:: What you need to do ::
Convert every line of the listing below into a Markdown table with two columns, Row and Line. Number the rows in order and leave out blank lines.

(Click-target data)
::::::
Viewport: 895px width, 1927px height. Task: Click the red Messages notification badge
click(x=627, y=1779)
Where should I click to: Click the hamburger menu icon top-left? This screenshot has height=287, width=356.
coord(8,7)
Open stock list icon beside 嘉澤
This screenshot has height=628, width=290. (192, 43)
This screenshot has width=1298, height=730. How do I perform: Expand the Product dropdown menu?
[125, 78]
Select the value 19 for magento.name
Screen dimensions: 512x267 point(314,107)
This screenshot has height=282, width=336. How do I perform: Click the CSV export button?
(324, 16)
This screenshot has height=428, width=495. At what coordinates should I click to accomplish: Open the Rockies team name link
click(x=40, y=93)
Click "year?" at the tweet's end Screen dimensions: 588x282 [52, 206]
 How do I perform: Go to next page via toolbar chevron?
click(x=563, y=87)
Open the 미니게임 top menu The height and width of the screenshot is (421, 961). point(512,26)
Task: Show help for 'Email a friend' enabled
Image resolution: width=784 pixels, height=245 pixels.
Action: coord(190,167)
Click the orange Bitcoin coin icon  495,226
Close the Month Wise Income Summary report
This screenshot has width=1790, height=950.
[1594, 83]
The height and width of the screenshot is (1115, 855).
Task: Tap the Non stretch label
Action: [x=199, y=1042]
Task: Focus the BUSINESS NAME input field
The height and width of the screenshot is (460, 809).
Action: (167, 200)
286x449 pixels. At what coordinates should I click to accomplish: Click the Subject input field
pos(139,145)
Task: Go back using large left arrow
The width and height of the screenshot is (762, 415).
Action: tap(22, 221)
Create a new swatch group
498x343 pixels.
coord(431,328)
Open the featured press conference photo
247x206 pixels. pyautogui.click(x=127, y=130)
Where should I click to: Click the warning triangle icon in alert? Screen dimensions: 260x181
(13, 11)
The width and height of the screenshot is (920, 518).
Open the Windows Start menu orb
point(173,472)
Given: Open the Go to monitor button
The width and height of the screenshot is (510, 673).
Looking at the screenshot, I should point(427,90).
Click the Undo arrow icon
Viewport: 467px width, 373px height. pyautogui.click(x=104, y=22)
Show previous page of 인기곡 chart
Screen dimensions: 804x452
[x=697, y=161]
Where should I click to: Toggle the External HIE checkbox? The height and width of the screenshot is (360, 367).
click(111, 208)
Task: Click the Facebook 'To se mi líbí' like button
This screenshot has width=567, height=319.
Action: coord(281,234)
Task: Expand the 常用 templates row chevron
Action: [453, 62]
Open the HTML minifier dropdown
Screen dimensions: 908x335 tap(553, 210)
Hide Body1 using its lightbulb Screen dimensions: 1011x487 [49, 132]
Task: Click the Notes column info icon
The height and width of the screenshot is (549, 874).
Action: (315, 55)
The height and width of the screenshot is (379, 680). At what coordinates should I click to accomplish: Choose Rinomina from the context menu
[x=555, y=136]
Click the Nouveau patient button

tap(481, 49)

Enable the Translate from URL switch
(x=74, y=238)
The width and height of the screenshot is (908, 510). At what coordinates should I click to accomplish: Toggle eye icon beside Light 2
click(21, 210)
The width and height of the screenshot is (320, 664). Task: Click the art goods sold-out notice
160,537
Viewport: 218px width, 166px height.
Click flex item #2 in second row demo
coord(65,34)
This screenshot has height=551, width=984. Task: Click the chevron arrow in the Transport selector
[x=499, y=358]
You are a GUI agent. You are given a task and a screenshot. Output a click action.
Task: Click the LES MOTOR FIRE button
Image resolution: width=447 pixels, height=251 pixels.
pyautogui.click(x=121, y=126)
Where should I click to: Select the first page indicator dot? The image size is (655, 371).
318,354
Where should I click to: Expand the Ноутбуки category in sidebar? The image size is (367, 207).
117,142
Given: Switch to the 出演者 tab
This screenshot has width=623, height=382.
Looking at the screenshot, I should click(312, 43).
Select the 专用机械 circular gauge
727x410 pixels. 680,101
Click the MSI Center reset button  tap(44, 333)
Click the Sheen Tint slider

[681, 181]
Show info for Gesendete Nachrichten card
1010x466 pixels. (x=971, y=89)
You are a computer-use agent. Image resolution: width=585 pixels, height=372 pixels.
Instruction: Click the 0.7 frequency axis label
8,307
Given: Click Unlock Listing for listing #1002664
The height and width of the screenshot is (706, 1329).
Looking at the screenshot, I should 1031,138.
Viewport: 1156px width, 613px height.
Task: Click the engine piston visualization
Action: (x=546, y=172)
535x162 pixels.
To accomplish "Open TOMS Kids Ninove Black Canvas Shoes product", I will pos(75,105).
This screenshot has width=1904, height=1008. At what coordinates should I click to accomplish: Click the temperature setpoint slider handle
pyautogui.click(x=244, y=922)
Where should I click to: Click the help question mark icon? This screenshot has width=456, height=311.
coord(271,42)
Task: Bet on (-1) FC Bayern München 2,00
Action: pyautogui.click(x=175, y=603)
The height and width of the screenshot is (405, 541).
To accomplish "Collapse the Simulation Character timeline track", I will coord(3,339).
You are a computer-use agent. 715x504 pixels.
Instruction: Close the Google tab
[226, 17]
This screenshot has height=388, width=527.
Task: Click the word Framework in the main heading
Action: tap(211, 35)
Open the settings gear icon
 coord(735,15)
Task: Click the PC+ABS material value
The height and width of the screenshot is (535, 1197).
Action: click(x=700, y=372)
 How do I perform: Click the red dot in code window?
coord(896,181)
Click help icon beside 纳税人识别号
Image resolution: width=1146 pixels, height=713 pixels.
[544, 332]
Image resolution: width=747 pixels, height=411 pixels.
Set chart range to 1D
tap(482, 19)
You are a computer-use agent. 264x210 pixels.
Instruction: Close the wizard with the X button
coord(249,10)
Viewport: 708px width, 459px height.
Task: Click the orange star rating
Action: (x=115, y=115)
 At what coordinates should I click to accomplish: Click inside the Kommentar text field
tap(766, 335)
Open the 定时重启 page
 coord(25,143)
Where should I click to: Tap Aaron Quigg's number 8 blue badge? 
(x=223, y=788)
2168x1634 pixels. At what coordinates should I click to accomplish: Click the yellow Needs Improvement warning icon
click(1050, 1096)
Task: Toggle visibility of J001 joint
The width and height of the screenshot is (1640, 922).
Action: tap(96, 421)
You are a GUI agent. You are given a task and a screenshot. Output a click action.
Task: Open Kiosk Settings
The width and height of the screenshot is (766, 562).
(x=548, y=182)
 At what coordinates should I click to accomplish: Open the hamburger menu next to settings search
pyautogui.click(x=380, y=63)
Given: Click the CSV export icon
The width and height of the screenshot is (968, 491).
::::::
:: Solved exercise ::
| Row | Line |
|---|---|
| 1 | Viewport: 895px width, 1927px height. Task: Click the red Messages notification badge |
| 2 | click(x=627, y=1779) |
| 3 | Where should I click to: Click the hamburger menu icon top-left? This screenshot has height=287, width=356. |
| 4 | coord(8,7) |
| 5 | Open stock list icon beside 嘉澤 |
| 6 | This screenshot has height=628, width=290. (192, 43) |
| 7 | This screenshot has width=1298, height=730. How do I perform: Expand the Product dropdown menu? |
| 8 | [125, 78] |
| 9 | Select the value 19 for magento.name |
| 10 | Screen dimensions: 512x267 point(314,107) |
| 11 | This screenshot has height=282, width=336. How do I perform: Click the CSV export button? |
| 12 | (324, 16) |
| 13 | This screenshot has height=428, width=495. At what coordinates should I click to accomplish: Open the Rockies team name link |
| 14 | click(x=40, y=93) |
| 15 | Click "year?" at the tweet's end Screen dimensions: 588x282 [52, 206] |
| 16 |  How do I perform: Go to next page via toolbar chevron? |
| 17 | click(x=563, y=87) |
| 18 | Open the 미니게임 top menu The height and width of the screenshot is (421, 961). point(512,26) |
| 19 | Task: Show help for 'Email a friend' enabled |
| 20 | Image resolution: width=784 pixels, height=245 pixels. |
| 21 | Action: coord(190,167) |
| 22 | Click the orange Bitcoin coin icon  495,226 |
| 23 | Close the Month Wise Income Summary report |
| 24 | This screenshot has width=1790, height=950. |
| 25 | [1594, 83] |
| 26 | The height and width of the screenshot is (1115, 855). |
| 27 | Task: Tap the Non stretch label |
| 28 | Action: [x=199, y=1042] |
| 29 | Task: Focus the BUSINESS NAME input field |
| 30 | The height and width of the screenshot is (460, 809). |
| 31 | Action: (167, 200) |
| 32 | 286x449 pixels. At what coordinates should I click to accomplish: Click the Subject input field |
| 33 | pos(139,145) |
| 34 | Task: Go back using large left arrow |
| 35 | The width and height of the screenshot is (762, 415). |
| 36 | Action: tap(22, 221) |
| 37 | Create a new swatch group |
| 38 | 498x343 pixels. |
| 39 | coord(431,328) |
| 40 | Open the featured press conference photo |
| 41 | 247x206 pixels. pyautogui.click(x=127, y=130) |
| 42 | Where should I click to: Click the warning triangle icon in alert? Screen dimensions: 260x181 |
| 43 | (13, 11) |
| 44 | The width and height of the screenshot is (920, 518). |
| 45 | Open the Windows Start menu orb |
| 46 | point(173,472) |
| 47 | Given: Open the Go to monitor button |
| 48 | The width and height of the screenshot is (510, 673). |
| 49 | Looking at the screenshot, I should point(427,90). |
| 50 | Click the Undo arrow icon |
| 51 | Viewport: 467px width, 373px height. pyautogui.click(x=104, y=22) |
| 52 | Show previous page of 인기곡 chart |
| 53 | Screen dimensions: 804x452 |
| 54 | [x=697, y=161] |
| 55 | Where should I click to: Toggle the External HIE checkbox? The height and width of the screenshot is (360, 367). |
| 56 | click(111, 208) |
| 57 | Task: Click the Facebook 'To se mi líbí' like button |
| 58 | This screenshot has width=567, height=319. |
| 59 | Action: coord(281,234) |
| 60 | Task: Expand the 常用 templates row chevron |
| 61 | Action: [453, 62] |
| 62 | Open the HTML minifier dropdown |
| 63 | Screen dimensions: 908x335 tap(553, 210) |
| 64 | Hide Body1 using its lightbulb Screen dimensions: 1011x487 [49, 132] |
| 65 | Task: Click the Notes column info icon |
| 66 | The height and width of the screenshot is (549, 874). |
| 67 | Action: (315, 55) |
| 68 | The height and width of the screenshot is (379, 680). At what coordinates should I click to accomplish: Choose Rinomina from the context menu |
| 69 | [x=555, y=136] |
| 70 | Click the Nouveau patient button |
| 71 | tap(481, 49) |
| 72 | Enable the Translate from URL switch |
| 73 | (x=74, y=238) |
| 74 | The width and height of the screenshot is (908, 510). At what coordinates should I click to accomplish: Toggle eye icon beside Light 2 |
| 75 | click(21, 210) |
| 76 | The width and height of the screenshot is (320, 664). Task: Click the art goods sold-out notice |
| 77 | 160,537 |
| 78 | Viewport: 218px width, 166px height. |
| 79 | Click flex item #2 in second row demo |
| 80 | coord(65,34) |
| 81 | This screenshot has height=551, width=984. Task: Click the chevron arrow in the Transport selector |
| 82 | [x=499, y=358] |
| 83 | You are a GUI agent. You are given a task and a screenshot. Output a click action. |
| 84 | Task: Click the LES MOTOR FIRE button |
| 85 | Image resolution: width=447 pixels, height=251 pixels. |
| 86 | pyautogui.click(x=121, y=126) |
| 87 | Where should I click to: Select the first page indicator dot? The image size is (655, 371). |
| 88 | 318,354 |
| 89 | Where should I click to: Expand the Ноутбуки category in sidebar? The image size is (367, 207). |
| 90 | 117,142 |
| 91 | Given: Switch to the 出演者 tab |
| 92 | This screenshot has width=623, height=382. |
| 93 | Looking at the screenshot, I should click(312, 43). |
| 94 | Select the 专用机械 circular gauge |
| 95 | 727x410 pixels. 680,101 |
| 96 | Click the MSI Center reset button  tap(44, 333) |
| 97 | Click the Sheen Tint slider |
| 98 | [681, 181] |
| 99 | Show info for Gesendete Nachrichten card |
| 100 | 1010x466 pixels. (x=971, y=89) |
| 101 | You are a computer-use agent. Image resolution: width=585 pixels, height=372 pixels. |
| 102 | Instruction: Click the 0.7 frequency axis label |
| 103 | 8,307 |
| 104 | Given: Click Unlock Listing for listing #1002664 |
| 105 | The height and width of the screenshot is (706, 1329). |
| 106 | Looking at the screenshot, I should 1031,138. |
| 107 | Viewport: 1156px width, 613px height. |
| 108 | Task: Click the engine piston visualization |
| 109 | Action: (x=546, y=172) |
| 110 | 535x162 pixels. |
| 111 | To accomplish "Open TOMS Kids Ninove Black Canvas Shoes product", I will pos(75,105). |
| 112 | This screenshot has width=1904, height=1008. At what coordinates should I click to accomplish: Click the temperature setpoint slider handle |
| 113 | pyautogui.click(x=244, y=922) |
| 114 | Where should I click to: Click the help question mark icon? This screenshot has width=456, height=311. |
| 115 | coord(271,42) |
| 116 | Task: Bet on (-1) FC Bayern München 2,00 |
| 117 | Action: pyautogui.click(x=175, y=603) |
| 118 | The height and width of the screenshot is (405, 541). |
| 119 | To accomplish "Collapse the Simulation Character timeline track", I will coord(3,339). |
| 120 | You are a computer-use agent. 715x504 pixels. |
| 121 | Instruction: Close the Google tab |
| 122 | [226, 17] |
| 123 | This screenshot has height=388, width=527. |
| 124 | Task: Click the word Framework in the main heading |
| 125 | Action: tap(211, 35) |
| 126 | Open the settings gear icon |
| 127 |  coord(735,15) |
| 128 | Task: Click the PC+ABS material value |
| 129 | The height and width of the screenshot is (535, 1197). |
| 130 | Action: click(x=700, y=372) |
| 131 |  How do I perform: Click the red dot in code window? |
| 132 | coord(896,181) |
| 133 | Click help icon beside 纳税人识别号 |
| 134 | Image resolution: width=1146 pixels, height=713 pixels. |
| 135 | [544, 332] |
| 136 | Image resolution: width=747 pixels, height=411 pixels. |
| 137 | Set chart range to 1D |
| 138 | tap(482, 19) |
| 139 | You are a computer-use agent. 264x210 pixels. |
| 140 | Instruction: Close the wizard with the X button |
| 141 | coord(249,10) |
| 142 | Viewport: 708px width, 459px height. |
| 143 | Task: Click the orange star rating |
| 144 | Action: (x=115, y=115) |
| 145 |  At what coordinates should I click to accomplish: Click inside the Kommentar text field |
| 146 | tap(766, 335) |
| 147 | Open the 定时重启 page |
| 148 |  coord(25,143) |
| 149 | Where should I click to: Tap Aaron Quigg's number 8 blue badge?  |
| 150 | (x=223, y=788) |
| 151 | 2168x1634 pixels. At what coordinates should I click to accomplish: Click the yellow Needs Improvement warning icon |
| 152 | click(1050, 1096) |
| 153 | Task: Toggle visibility of J001 joint |
| 154 | The width and height of the screenshot is (1640, 922). |
| 155 | Action: tap(96, 421) |
| 156 | You are a GUI agent. You are given a task and a screenshot. Output a click action. |
| 157 | Task: Open Kiosk Settings |
| 158 | The width and height of the screenshot is (766, 562). |
| 159 | (x=548, y=182) |
| 160 |  At what coordinates should I click to accomplish: Open the hamburger menu next to settings search |
| 161 | pyautogui.click(x=380, y=63) |
| 162 | Given: Click the CSV export icon |
| 163 | The width and height of the screenshot is (968, 491). |